Full Steam(punk) Ahead

Steampunk CohanMark Cohan fully embraces the Steampunk culture as a scholar-researcher.

Assistant Professor Mark Cohan focuses research on unique subculture

Written by Maura Beth Pagano, '12| Photography by Mike Kane
Although Mark Cohan is an accomplished scholar of the Steampunk subculture, he admits, “Steampunk is, in reality, difficult to define.”

According to Cohan, an assistant professor of sociology, the simplest explanation of Steampunk is that it emerges from an interest in Victorian-era science fiction.

“Steampunk is about imagining the future from the past,” says Cohan. In practice, this takes many forms. “It is a multitude of things: a subculture, an arts movement, an identity, a literary genre, an aesthetic.”

Cohan is the author of the paper, “The Problem of Gears and Goggles: Managing Membership Boundaries and Identities in the Steampunk Subculture,” which he presented at a 2012 meeting of the Pacific Sociological Association in San Diego.

His interest in Steampunk subculture started as a personal curiosity and, at first, he didn’t pursue it on an academic or professional level. But when he found himself “between projects,” he decided to seize the opportunity to take a more in-depth look at Steampunk. Cohan has cultivated an impressive knowledge of the subject, but as he shares, the idiosyncratic nature of Steampunk means his study isn’t finished just yet.

Cohan’s work on Steampunk took the form of an ethnography, a kind of research aimed at understanding a group or community by participating in it. Cohan says, “I had to dwell among them. You know, do their thing.”

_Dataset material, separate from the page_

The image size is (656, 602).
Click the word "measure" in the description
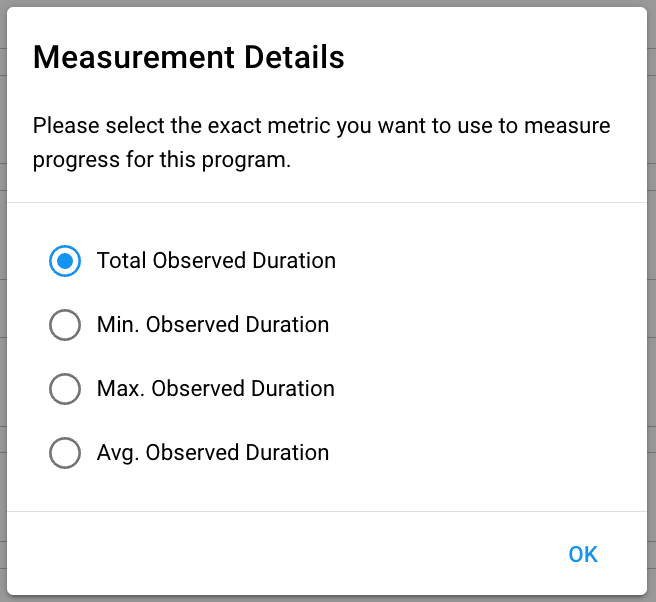567,126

For starters, this meant attending SteamCon. This annual convention takes place in the Seattle area, which is home to a sizable Steampunk community. Cohan says he was among only a handful of the 1,800 attendees who wasn’t in costume. That’s the thing about Steampunk community members— they’re a dedicated breed.

For Steampunk enthusiasts, “in costume” means donning the apparel most of us would associate with Victorian England or the early 20th century Ameri- can Wild West. But it doesn’t stop there. A Steampunk look also incorporates an element of sci-fi or technology. For example, a gentleman sporting a top hat and waistcoat might complete his look with a bionic arm. Cohan says that for both men and women, goggles have become essential in a Steampunk wardrobe.

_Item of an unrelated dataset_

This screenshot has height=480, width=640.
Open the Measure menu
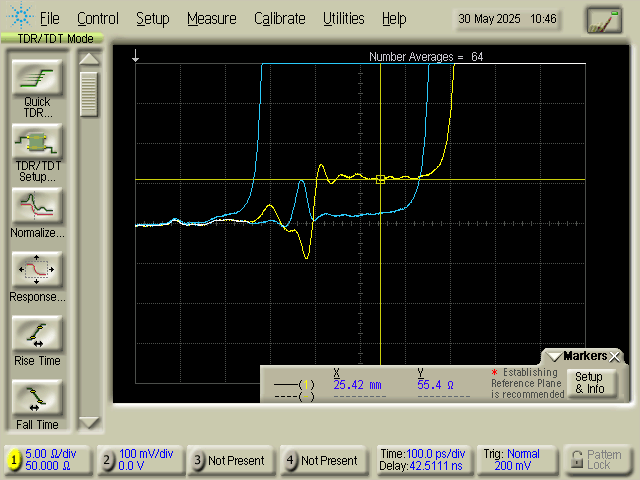[211, 18]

The Steampunk approach to fashion says a lot of about how members of the culture value the notion of DIY. Many
of the accessories, gadgets and various accouterments associated with Steampunk are handmade. In fact, prefabricated embellishments might even be considered taboo.

Within the community, this appreciation of DIY reaches beyond fashion. “These people are making a cultural statement and a political statement,” says Cohan. Their celebration of handcrafted goods and rebuff of mass-manufactured products is an intentional rejection of modern corporations.

Not only is the community inclusive when it comes to sharing resources, but also in terms of accepting its members for who they are. And that’s a good thing, because as Cohan notes, Steampunks come from all walks of life. One’s day job, socioeconmic status or sexual orientation are inconsequential to Steampunks. In fact, cross-gender costuming is a common occurrence within the community.

Cohan likens Steampunk to an “identity creation machine.” Because the community is so supportive, and so uniquely contrasted with mainstream culture, the opportunities for creative expression are endless.

“Steampunk gives people the freedom to create their own identity,” says Cohan.